The Vagina Mystery: What Do You Really Know About it?
It’s strange how even though female sexuality is plastered all over the internet, the vagina itself remains a mystery to men and women alike. For women, taking care of your downstairs region obviously plays a huge role in your sexual health and wellbeing, so why are we so in the dark about it? There are almost too many vagina myths to count, so it’s definitely time to separate the facts from the fictions. Here’s all you need to know about vaginal wellness:
1. Kegel exercises aren’t just for orgasms: Although helping to enhance your orgasms is a key benefit to Kegel exercises, they also strengthen your pelvic floor muscles. This can be helpful if you have trouble holding in your urine, stool or gas. ‘You can do these exercises just about anywhere,’ says Dr. Courtney Leigh Barnes, a gynaecologist at the University of Missouri. ‘These exercises can also be used to help with pelvic organ prolapse.’ This is a condition in which your pelvis drops and pushes against your vagina.
2. Probiotics could help prevent vaginal infections: The friendly bacteria known as probiotics can help digestion, combat diarrhoea and target gut inflammation. However, research suggests that using probiotics could help you fight against vaginal infections, such as yeast infections. However, Barnes notes, ‘There isn’t enough proof to make a specific recommendation. More research needs to be done to say for sure when, how much, and what types of probiotics are helpful.’ Still, Barnes has had patients who suffered from chronic vaginal infections, and said they felt better after taking probiotics.
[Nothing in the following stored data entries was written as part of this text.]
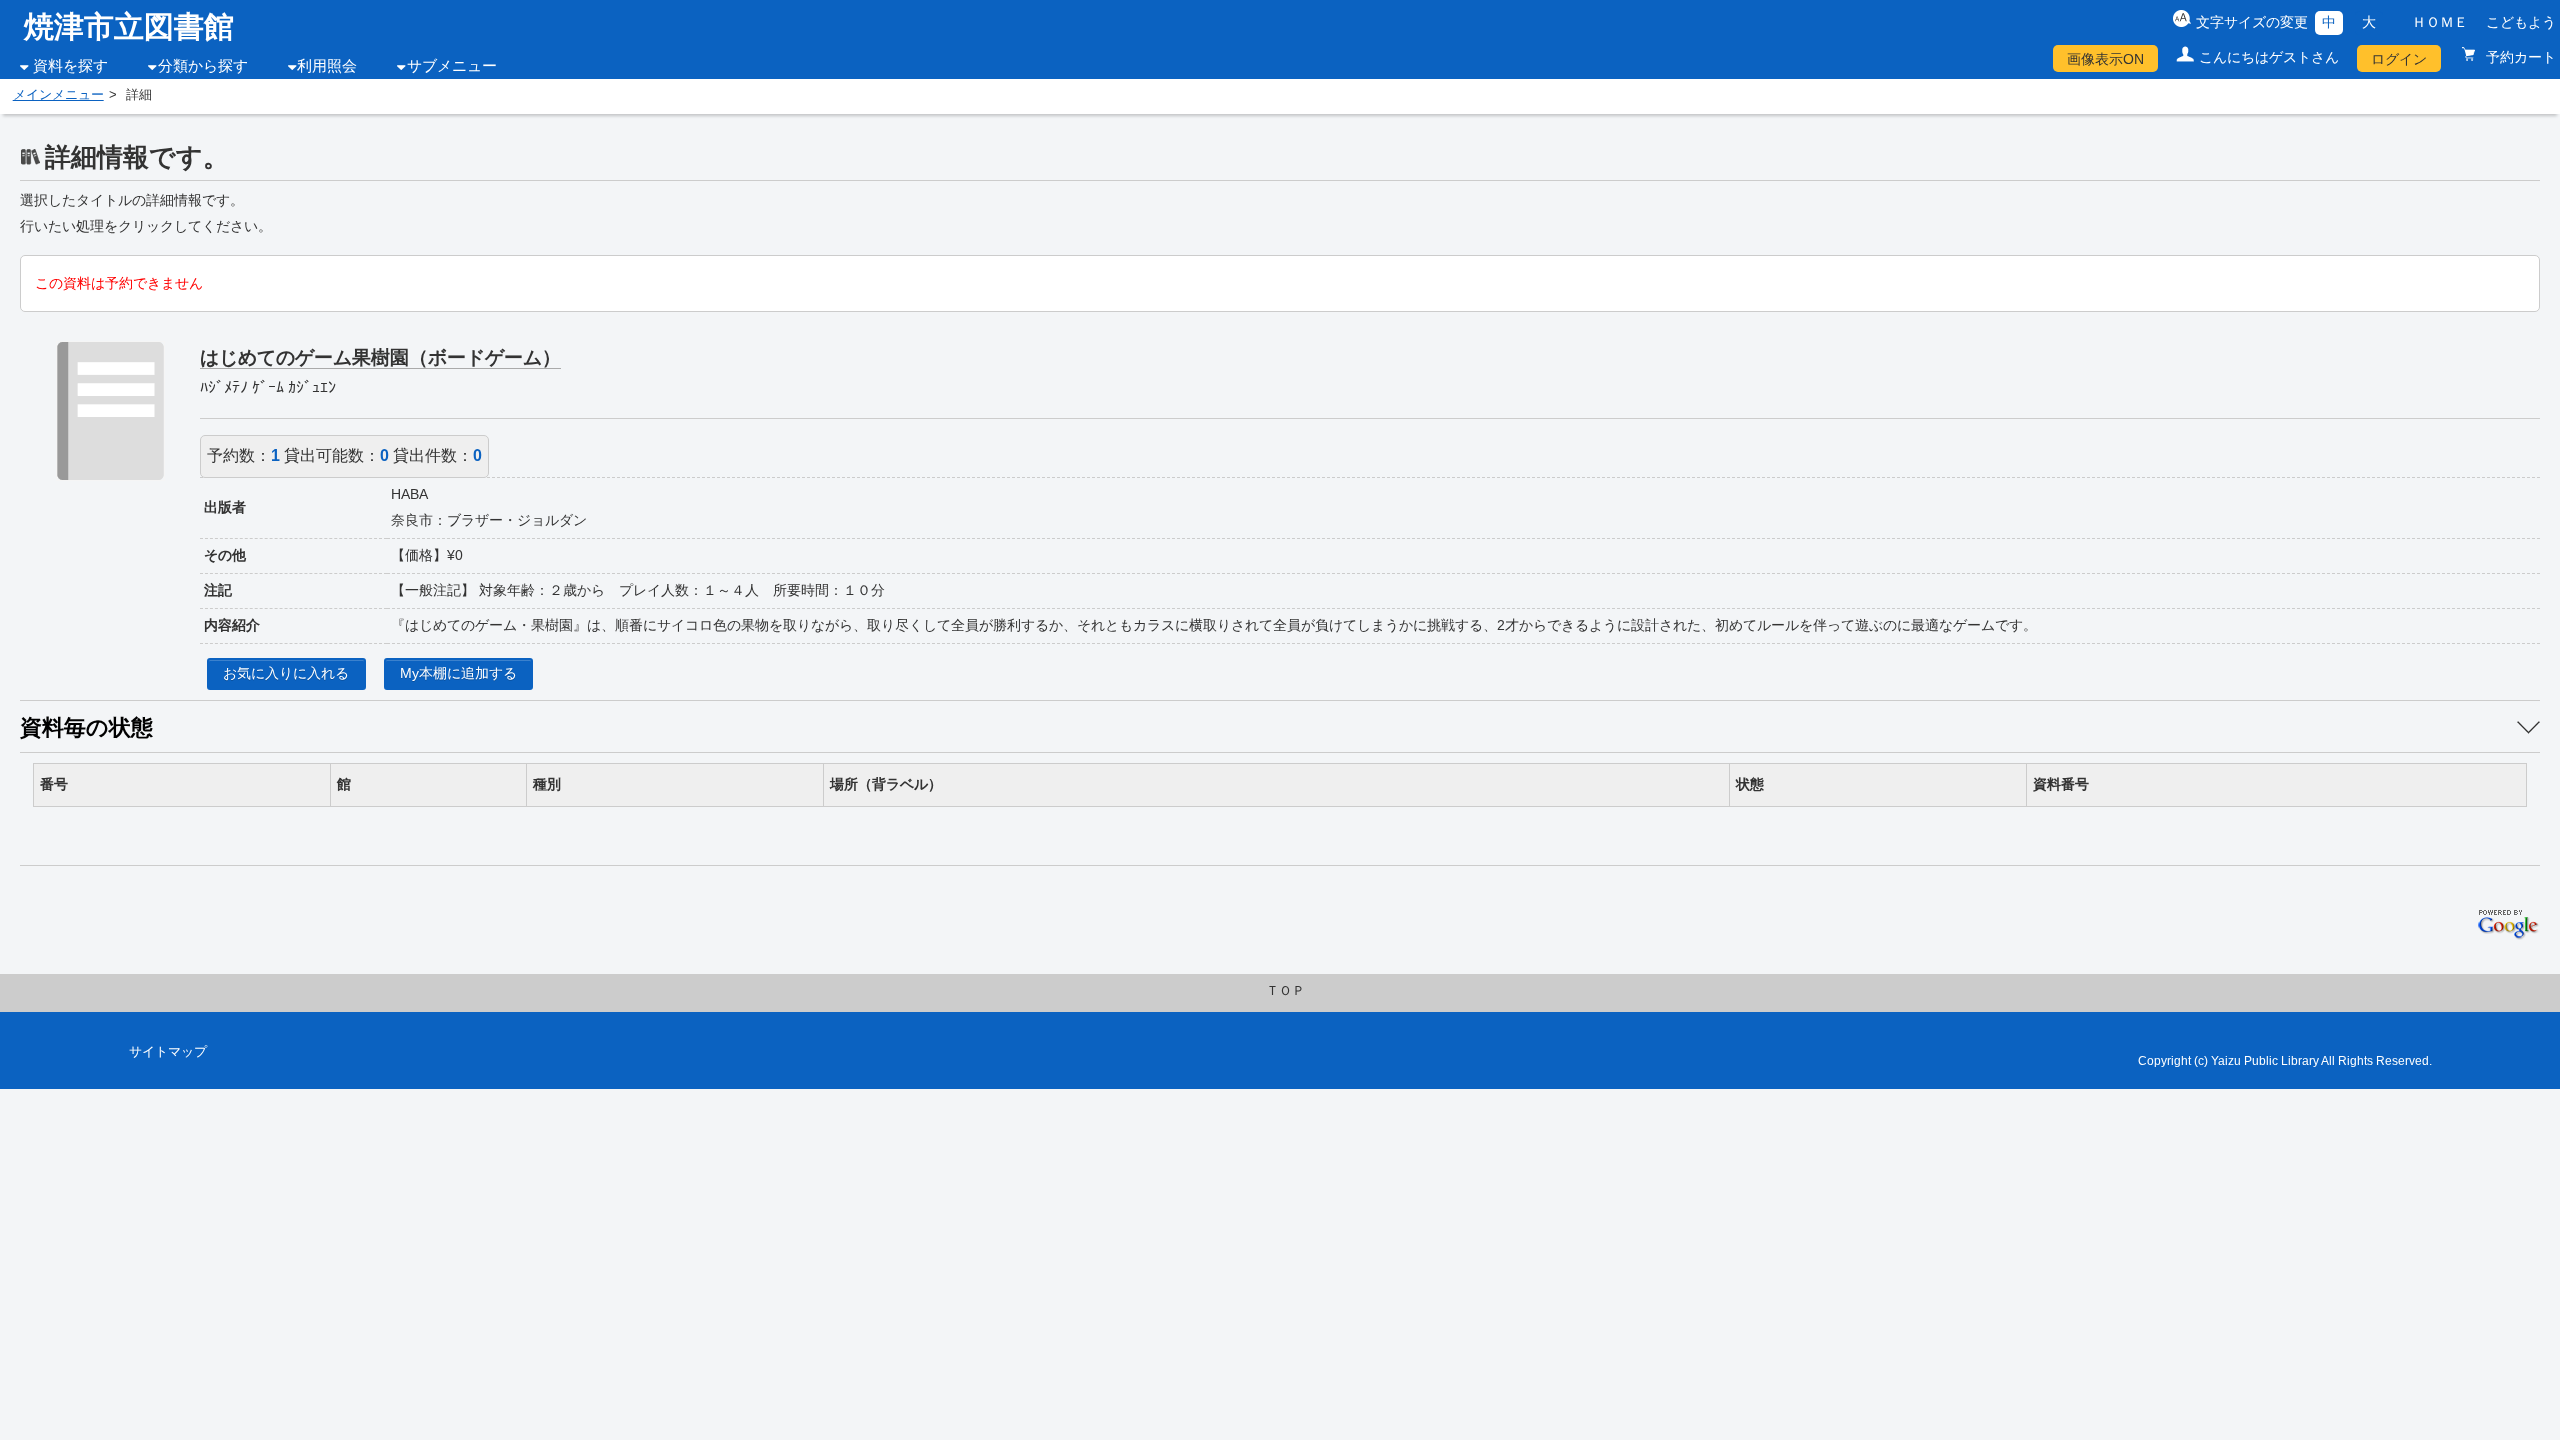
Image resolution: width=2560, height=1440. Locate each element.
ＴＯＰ (1285, 991)
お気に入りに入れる (286, 673)
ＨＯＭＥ (2440, 22)
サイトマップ (168, 1052)
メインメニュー (58, 95)
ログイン (2399, 59)
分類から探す (203, 66)
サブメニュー (452, 66)
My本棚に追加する (458, 673)
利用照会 (327, 66)
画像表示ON (2105, 59)
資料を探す (70, 66)
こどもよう (2521, 22)
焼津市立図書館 (129, 26)
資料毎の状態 (86, 727)
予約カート (2519, 57)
Although it’s not right for everyone, particularly if you have a lactose intolerance, Barnes says, ‘If I have a patient with recurrent vaginal infections, I will recommend probiotics in the form of fermented goat’s milk.’ To remove problem bacteria, ‘I always tell my patients to avoid douching,’ Barnes comments. ‘Flushing out the vagina with anything that might kill the lactobacilli can result in an overgrowth of other types of problematic bacteria.’ She also advises that you only use soap on the areas of skin that are covered in hair. ‘Water is sufficient for cleaning the non-hair-bearing regions,’ she explains.
3. There are discharges women should worry about: Your vagina is self-cleaning, meaning that it’s perfectly normal to experience some discharge. However, according to Barnes, ‘Any vaginal discharge that seems excessive, painful, irritating or foul in odour should be evaluated by a doctor.’ Although you may be embarrasses about this problem, and tempted to diagnose and treat it yourself, Barnes points out, ‘Unfortunately, research has shown that patients aren’t very accurate when it comes to self-diagnosis.’ It may be that you have something as simple as a yeast infection, but ‘other times, the infection can be more complicated, or even a sexually transmitted infection,’ Barnes warns, and you definitely need a doctor to catch this early.
4. Sex can keep your vagina healthy — especially after menopause: As a woman, your body goes through multiple hormonal changes. Puberty, childbirth, breastfeeding, the ageing process and menopause all bring about hormonal changes that could lead to vaginal dryness. Barnes explains, ‘Oestrogen helps keep the vagina healthy and lubricated. Once oestrogen levels drop, the vagina can become dry, and sometimes even be a source of pain.’ However, Barnes asserts, ‘Safe vaginal intercourse can help keep the vagina healthy and dilated.’ Using lubricants can help make intercourse more comfortable, and using hormonal therapies in the form of pills, patches, vaginal rings or creams may be an option if you experience extreme dryness and discomfort. Barnes cautions, ‘There are some risks to certain types of hormone therapy, so it’s important for women to discuss them with their doctor before making a decision to use them.’